As an Asian American studies major, I have come to realize how our schools’ curricula condition the Asian American Pacific Islander (AAPI) community to view American history from the outside looking in.When we read textbooks, they are never written from our perspective, and when we listen to oral histories, they are never shared through our voices. Thus, publications like Linking Our Lives are important to the Asian American community because they rewrite the dominant narratives with us at the center, providing context to our lives that we didn’t even know existed.
After reading Linking Our Lives not too long ago, I have already found ways to connect it to my own family. For example, I related the greater history to the rift between my relatives from my grandfather’s generation, who came of age in the same time period covered in the book. According to my father, it supposedly started with the death of my great-grandmother, Ngin-Ngin, the matriarch. In many ways, she subverted expectations for women at the time: instead of staying in the house, she was the head of her own business, a sewing shop in Oakland Chinatown, and the president of the family association’s ladies’ club. Despite breaking the typical gender roles, Ngin-Ngin was also a woman steeped in tradition, which was evident in her will: following Chinese custom, she left everything to her sons, my grandfather and two great-uncles. Her daughters, my great-aunts, received nothing. They still resent their brothers for it today, which is a large reason why my extended family has since drifted apart. Even though both my great-aunts live in California, I have not seen them since I was a toddler.
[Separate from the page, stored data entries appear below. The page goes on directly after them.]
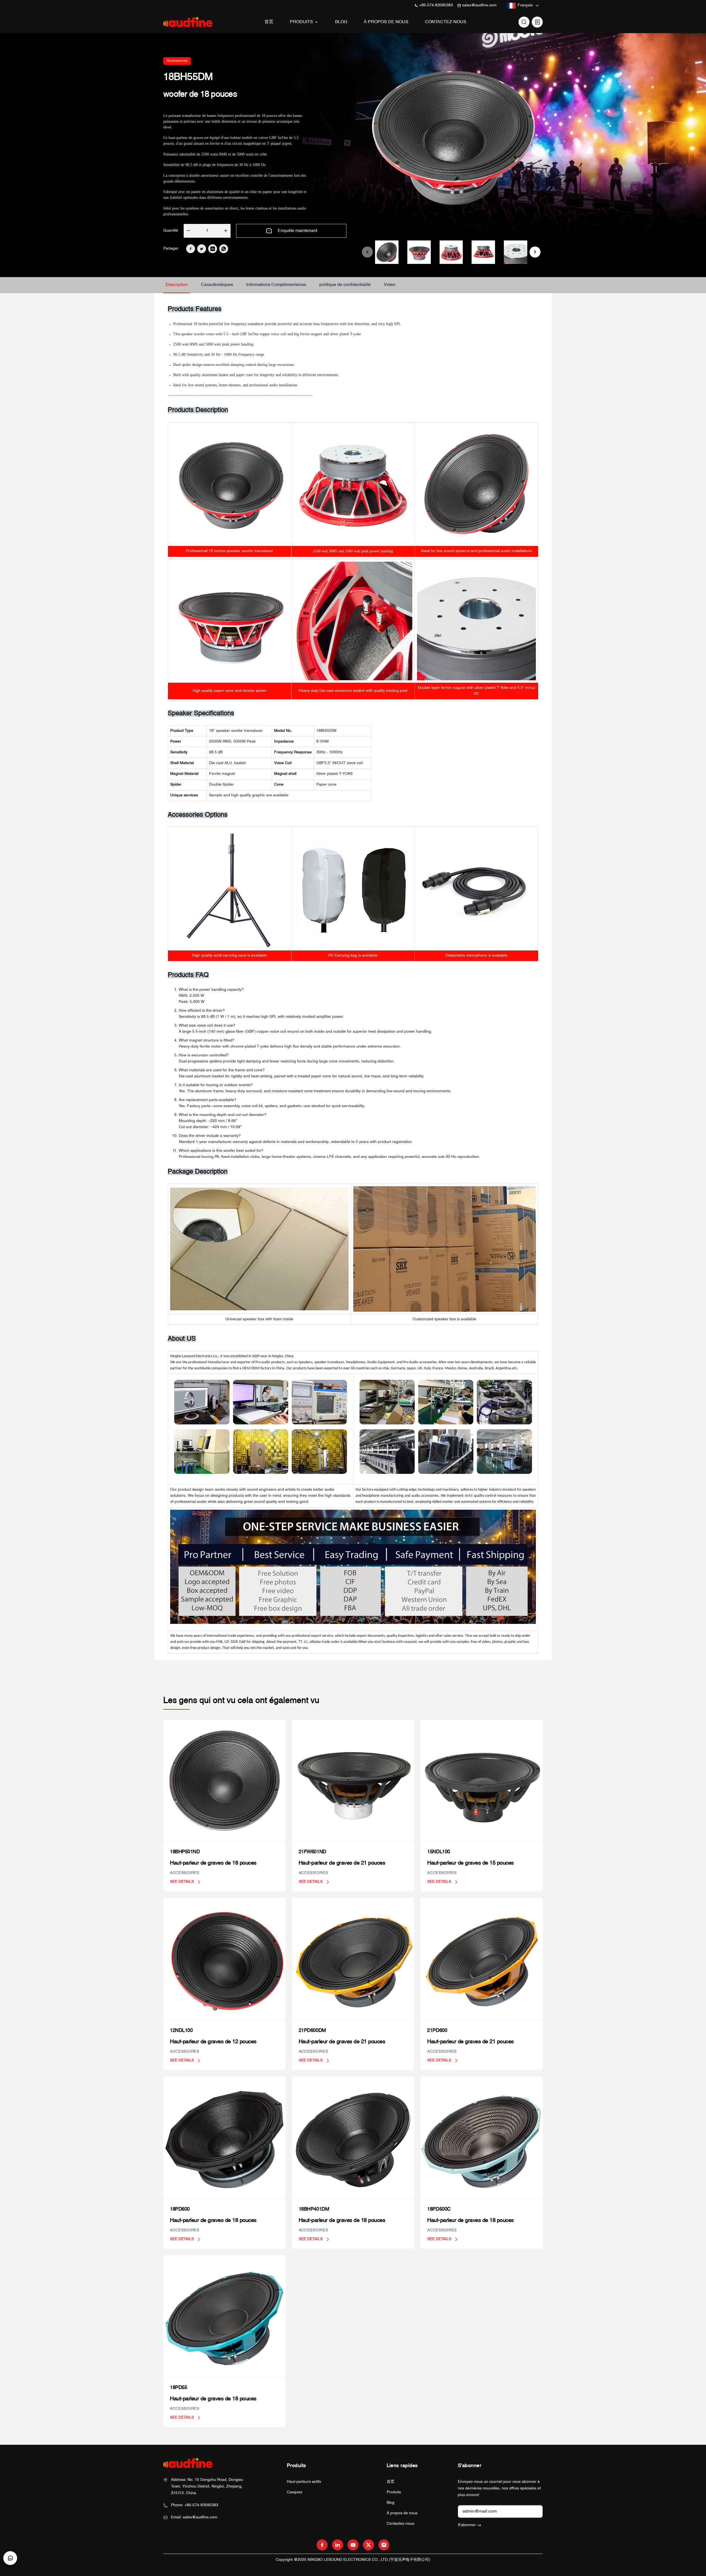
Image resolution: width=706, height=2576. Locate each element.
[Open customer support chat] (10, 2558)
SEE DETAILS (182, 1882)
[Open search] (524, 22)
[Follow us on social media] (322, 2544)
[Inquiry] (537, 22)
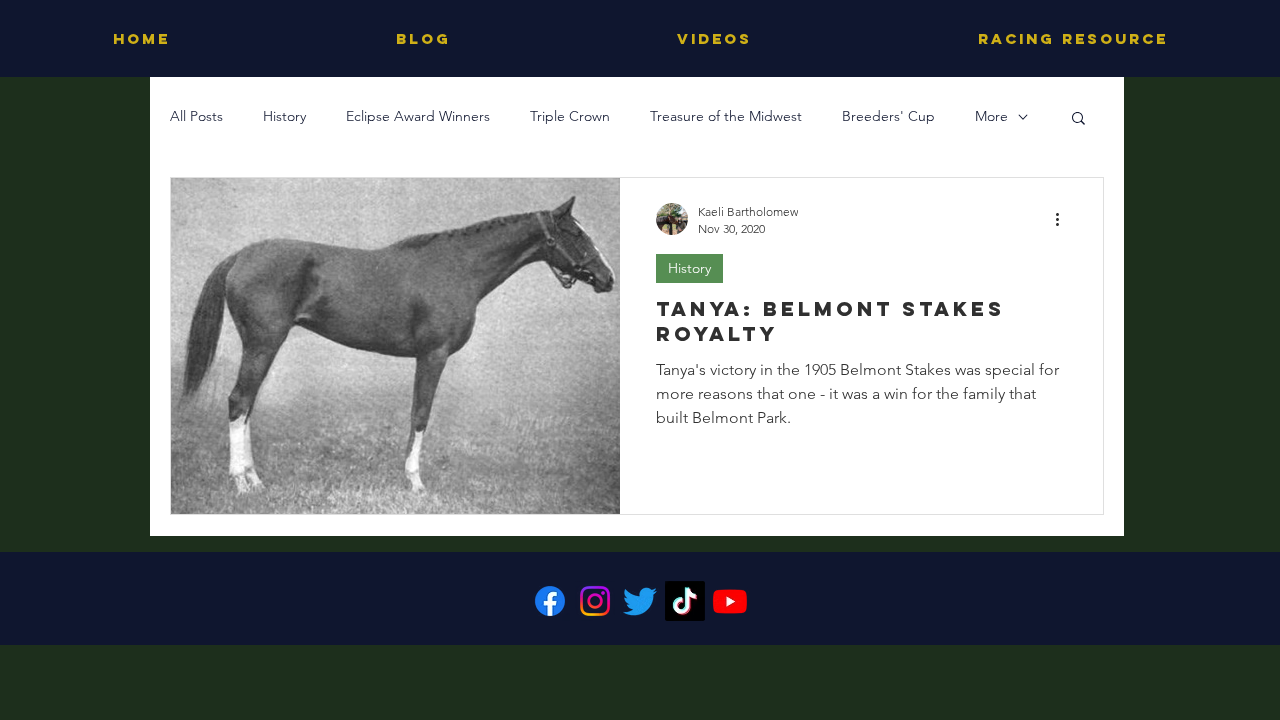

Learning about these events only left me with more questions: Why didn’t my grandfather redistribute the inheritance? Why didn’t Ngin-Ngin, someone who was able to disrupt societal norms, break the cycle of gender inequality that likely impacted her in the past? While I continue to prod my family for the truth, Linking Our Lives has provided me the context necessary to understand the complexities that surround my family. As the book highlights, Ngin-Ngin and her children grew up in a time defined by change and uncertainty. In many cases, Chinese American women were forced to break expected gender roles to financially support their families. At the same time, these immigrants also struggled with maintaining their native customs as subsequent generations assimilated into the dominant culture. These circumstances help explain why my Chinese-born great-grandmother was so tradition-bound and why my Americanized great-aunts felt so betrayed. Ultimately, books like Linking Our Lives and Asian American studies are critical to our communities because they get us invested in our own history. Had I not centered my academic career around studying this material, I would not have been as curious about my family’s past and therefore less informed about myself. As Asian Americans continue to grapple with their place in society, we need to read our own stories and listen to our own voices to remind ourselves that we belong.